— start QUOTED PASSAGE —

Last Updated: 19 February 2009

FEDERAL MAGISTRATES COURT OF AUSTRALIA

SZMYG v MINISTER FOR IMMIGRATION & ANOR

MIGRATION – Review of Refugee Review Tribunal decision – refusal of a protection visa – applicant claiming persecution in China on several bases – show cause order in relation to whether prescribed procedures for dealing with claims of family violence apply in protection visa cases.


Minister for Immigration v Eshetu (1999) 197 CLR 611
SZMRV v Minister for Immigration [2009] FMCA 8

Applicant:
SZMYG

First Respondent:
MINISTER FOR IMMIGRATION & CITIZENSHIP

Second Respondent:
REFUGEE REVIEW TRIBUNAL

File Number:
SYG 3019 of 2008

Judgment of:
Driver FM

Hearing date:
16 February 2009

Delivered at:
Sydney

Delivered on:
16 February 2009

REPRESENTATION

The Applicant appeared in person


Solicitors for the Respondents:
Ms J Dinihan
Clayton Utz

INTERLOCUTORY ORDERS

(1) Pursuant to rule 44.12(1)(b) of the Federal Magistrates Court Rules 2001 (Cth), the first respondent is ordered to show cause why relief should not be granted in relation to the issues of:
(2) The matter is listed for final hearing at 10.15am on 26 May 2009.

— end QUOTED PASSAGE —
— start DATA LINES —

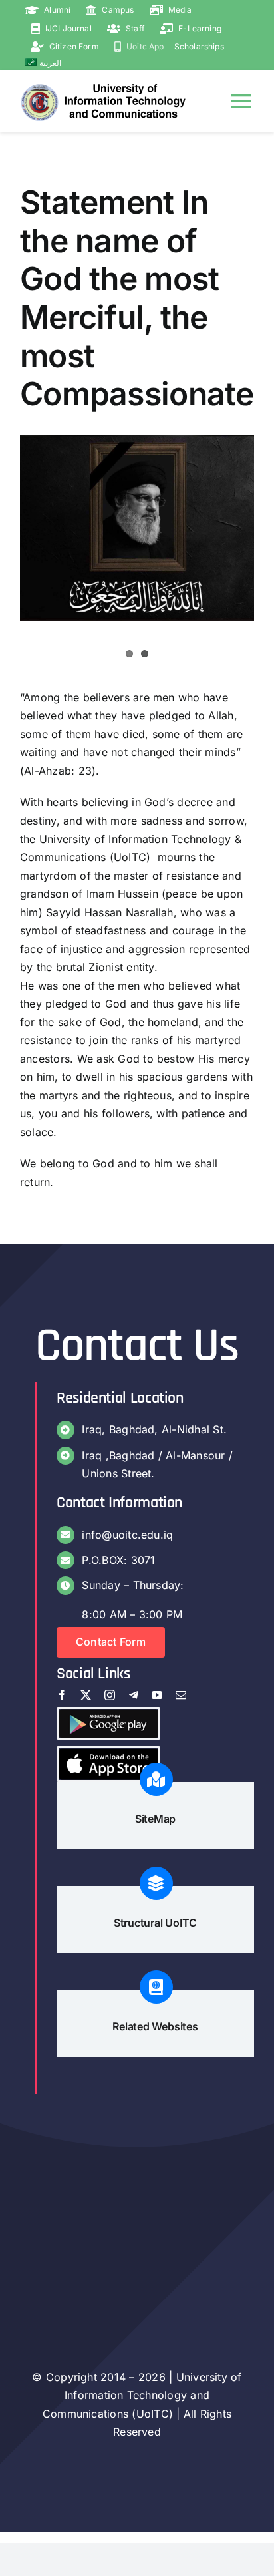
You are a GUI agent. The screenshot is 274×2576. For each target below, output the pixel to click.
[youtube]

— end DATA LINES —

◆ **PROBLEMS TO WORK ON**:
• A. In the judgment, at what time and on what date is the matter listed for final hearing?
• B. Repeat the part of the judgment starting with "FEDERAL MAGISTRATES COURT OF" and going on through "protection visa cases.".

◆ **TASK RESPONSES**:
• A. 10.15am on 26 May 2009.

• B.
FEDERAL MAGISTRATES COURT OF AUSTRALIA

SZMYG v MINISTER FOR IMMIGRATION & ANOR

MIGRATION – Review of Refugee Review Tribunal decision – refusal of a protection visa – applicant claiming persecution in China on several bases – show cause order in relation to whether prescribed procedures for dealing with claims of family violence apply in protection visa cases.